In fact, good cashflow planning might even help prevent divorce in the first place, particularly where finances are the driving factor. By providing clarity over their finances and helping them make informed decisions, cashflow planning can actually take some of the money stress out of relationships.
It could also provide clarity for a couple who want to separate but feel unsure if they can afford to.
In reality, advisers will generally be working on divorce finances with clients who have made the decision and started the legal process.
It will often be the case that several different cashflow plans need doing, with models created at three stages in particular.
Keeping it present
The first stage is getting a sense of how much the client will need to live on and what their assets are. This is before any offer or settlement has been made, with the aim of setting out the state of play and the main objective of making sure all needs will be met. However, it is also important that the client realises that this is not guaranteed, and it depends on the assets and income available.
Clients will often have been operating on guesswork until now, without a full picture of their situation or an understanding of where responsibility lies within the joint finances. The longer that financial assets and responsibility have been shared, the harder it can be to envisage a settlement.
Advisers using modern cashflow planning software can build a visual model showing the income that might be needed in future, accounting for spending and expected costs, as well as factors such as inflation and interest rates.
That provides a basis on which the client can take the next steps in the divorce process.

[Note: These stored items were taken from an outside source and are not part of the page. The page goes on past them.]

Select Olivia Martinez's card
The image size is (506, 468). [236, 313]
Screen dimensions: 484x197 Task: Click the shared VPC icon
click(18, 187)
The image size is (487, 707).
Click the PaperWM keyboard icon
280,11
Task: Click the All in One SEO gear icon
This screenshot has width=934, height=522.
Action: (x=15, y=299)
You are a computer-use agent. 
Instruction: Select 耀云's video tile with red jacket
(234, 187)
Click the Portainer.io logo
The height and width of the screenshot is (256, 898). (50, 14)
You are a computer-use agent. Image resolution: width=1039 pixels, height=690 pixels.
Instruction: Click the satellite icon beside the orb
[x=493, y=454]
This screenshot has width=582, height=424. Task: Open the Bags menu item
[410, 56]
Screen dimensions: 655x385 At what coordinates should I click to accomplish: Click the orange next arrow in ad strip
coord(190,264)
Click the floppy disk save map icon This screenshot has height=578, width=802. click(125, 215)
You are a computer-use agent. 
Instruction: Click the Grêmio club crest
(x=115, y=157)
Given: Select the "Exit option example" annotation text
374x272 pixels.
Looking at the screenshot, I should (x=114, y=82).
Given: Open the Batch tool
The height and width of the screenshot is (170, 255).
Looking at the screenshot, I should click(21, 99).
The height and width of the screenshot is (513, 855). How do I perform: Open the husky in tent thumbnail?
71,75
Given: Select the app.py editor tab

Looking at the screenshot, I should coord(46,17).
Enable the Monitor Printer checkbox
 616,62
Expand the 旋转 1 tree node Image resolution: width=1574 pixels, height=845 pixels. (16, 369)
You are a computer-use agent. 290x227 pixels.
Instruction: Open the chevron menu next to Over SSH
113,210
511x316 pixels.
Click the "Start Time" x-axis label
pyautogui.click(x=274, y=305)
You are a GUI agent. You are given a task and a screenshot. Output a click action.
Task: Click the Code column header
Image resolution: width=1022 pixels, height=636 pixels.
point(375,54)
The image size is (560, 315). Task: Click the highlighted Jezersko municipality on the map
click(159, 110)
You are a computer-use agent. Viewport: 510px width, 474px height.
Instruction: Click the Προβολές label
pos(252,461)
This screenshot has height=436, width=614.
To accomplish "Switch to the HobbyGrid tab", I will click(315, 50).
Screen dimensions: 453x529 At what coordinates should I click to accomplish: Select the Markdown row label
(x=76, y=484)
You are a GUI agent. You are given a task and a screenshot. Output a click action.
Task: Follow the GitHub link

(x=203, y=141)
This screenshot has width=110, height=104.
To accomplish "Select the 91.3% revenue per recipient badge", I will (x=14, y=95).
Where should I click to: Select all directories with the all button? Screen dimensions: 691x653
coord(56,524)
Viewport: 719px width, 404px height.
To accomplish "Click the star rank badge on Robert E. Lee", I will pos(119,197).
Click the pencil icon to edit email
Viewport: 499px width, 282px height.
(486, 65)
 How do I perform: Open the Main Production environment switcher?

It can also help the client work out what their priorities and objectives are when it comes to the proposed settlement.
The second point at which to run a cashflow model is when the settlement offer is made, to provide more certainty. This may well involve referring to the Duxbury Tables. This is the calculation used to work out an appropriate lump sum for a financially dependent party (the former spouse) after divorce, and the instalments through which the money can be taken for the rest of the spouse’s life. The mechanism is based on a range of assumptions around factors such as life expectancy and inflation rates. At this point it can help test how the proposed settlement would play out in reality and where the possible shortfalls or difficulties might arise.
Setting out an updated scenario at the offer stage ensures that the model takes account of any new information or changes, effectively adding colour to the picture in the previous model. It also means the client can move forward with the settlement with a degree of confidence about the outcomes they can expect or, indeed, propose and alternative settlement.
Finally, it’s worth running cashflow plans again – and reviewing them regularly – once the deal has been agreed and you have a clear view of how the assets are being distributed. While the previous models have provided a certain view of how the client’s post-divorce finances will look, it’s essential to update them to reflect the reality of the agreement and to identify any actions the client needs to take.
For example, if the settlement includes a large lump sum, cashflow modelling can help work out how to use those assets tax-efficiently and in line with the client’s wider financial objectives.
Bridging the gap
Once the cashflow models have been run and the divorce settlement has been agreed, the next steps will usually include investment and pension planning.
It might be possible to go straight from the factfind stage of the process to the regulated-advice part. But without the detailed and updated pictures provided by cashflow modelling, it would be difficult to make informed decisions.
In other words, cashflow planning is essential when working with clients going through divorce. It can be a challenging subject to deal with, but the insight provided by cashflow models provides a vital basis for the planning and advice offered through the divorce process and beyond.